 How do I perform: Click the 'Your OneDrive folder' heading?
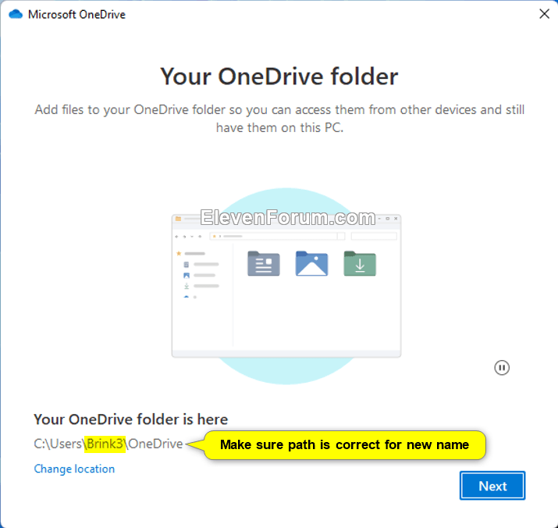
* * *
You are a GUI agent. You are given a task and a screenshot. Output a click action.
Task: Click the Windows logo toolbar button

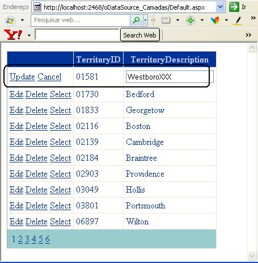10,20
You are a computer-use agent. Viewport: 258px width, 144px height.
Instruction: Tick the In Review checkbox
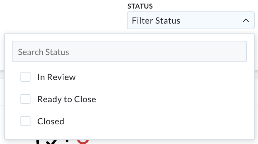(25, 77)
...
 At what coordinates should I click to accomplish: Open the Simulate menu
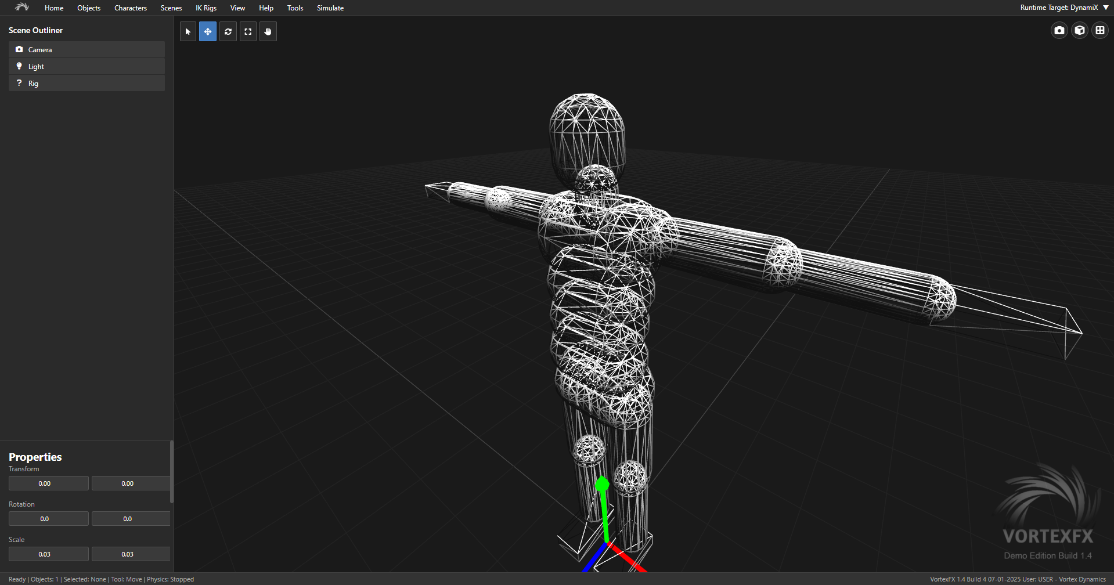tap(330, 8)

** Assignment **
Copy out every line from the records that has the word "agent".

** Output for this exercise **
You are a GUI agent. You are given a task and a screenshot. Output a click action.
You are a computer-use agent. Viewport: 258px width, 144px height.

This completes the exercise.